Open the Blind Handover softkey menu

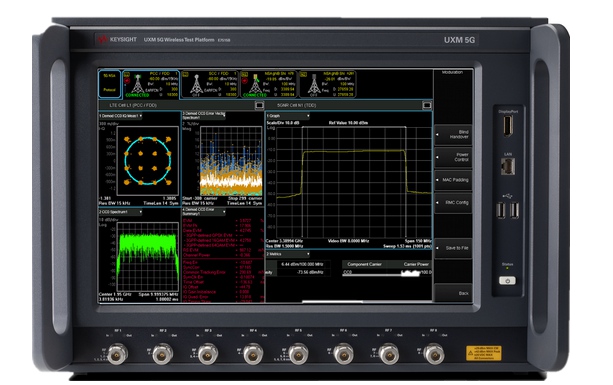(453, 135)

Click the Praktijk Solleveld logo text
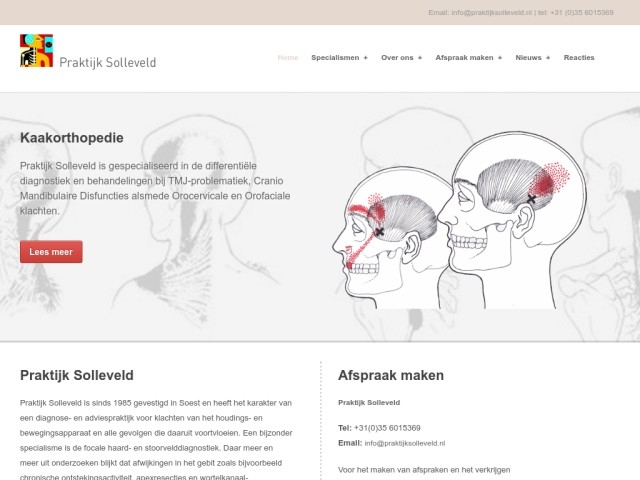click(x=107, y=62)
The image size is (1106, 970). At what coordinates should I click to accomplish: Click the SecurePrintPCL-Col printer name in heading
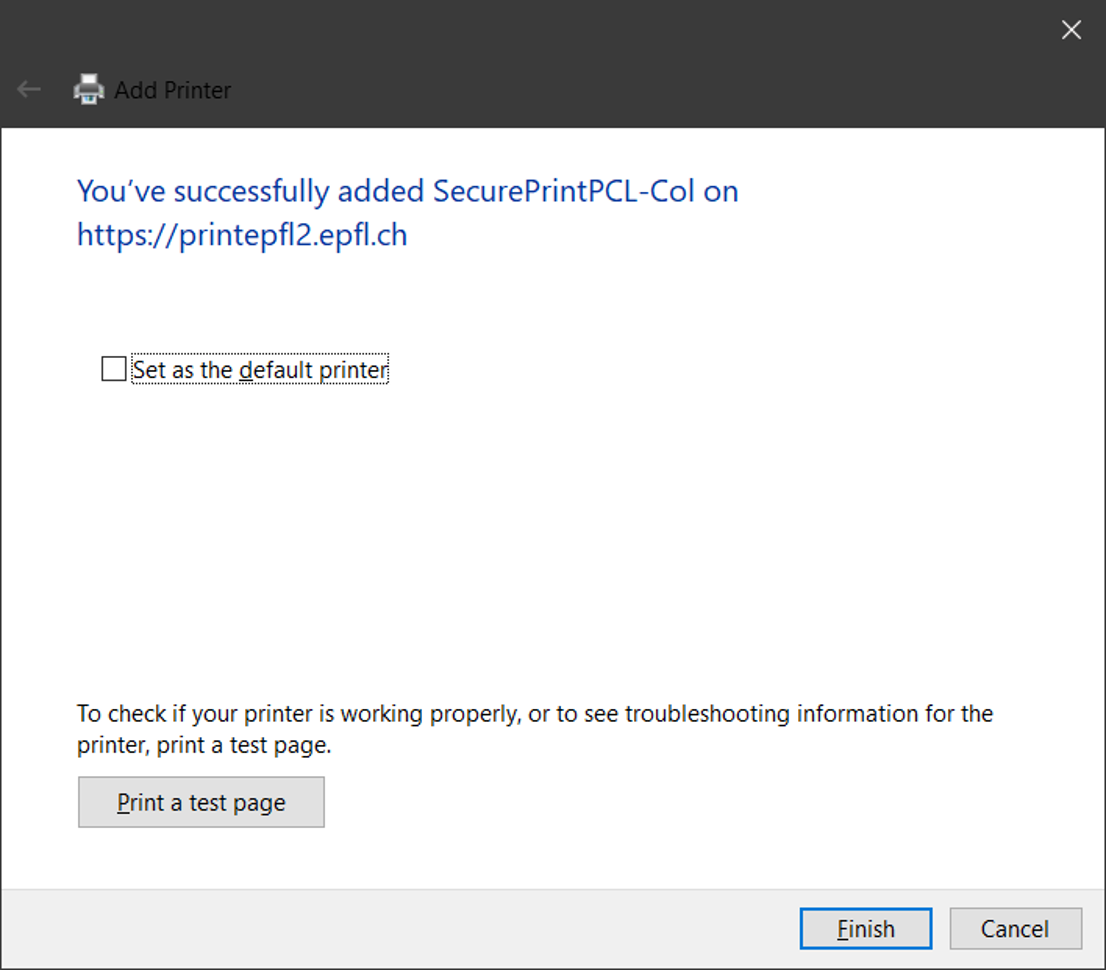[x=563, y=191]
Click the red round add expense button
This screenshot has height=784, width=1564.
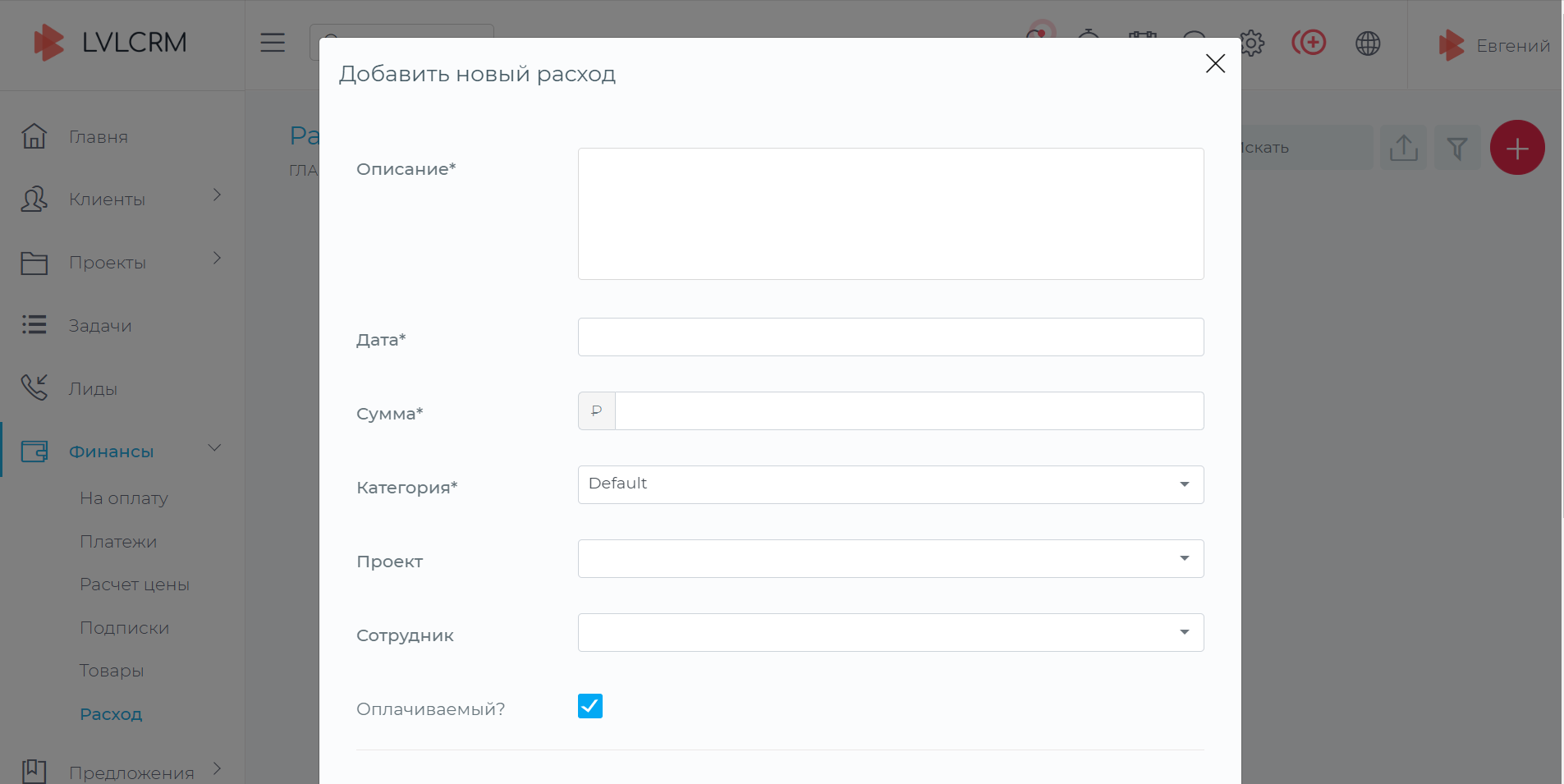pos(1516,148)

++++++++++

## REQUIRED WORK
Your answer must be an exact copy of the lines from the one with "The image size" through the final line of the data, both included, without any pictures.

## RESPONSE
The image size is (1106, 970). At what coordinates should I click to accomplish: Click the SecurePrintPCL-Col printer name in heading
[x=563, y=191]
Click the red round add expense button
This screenshot has height=784, width=1564.
pos(1516,148)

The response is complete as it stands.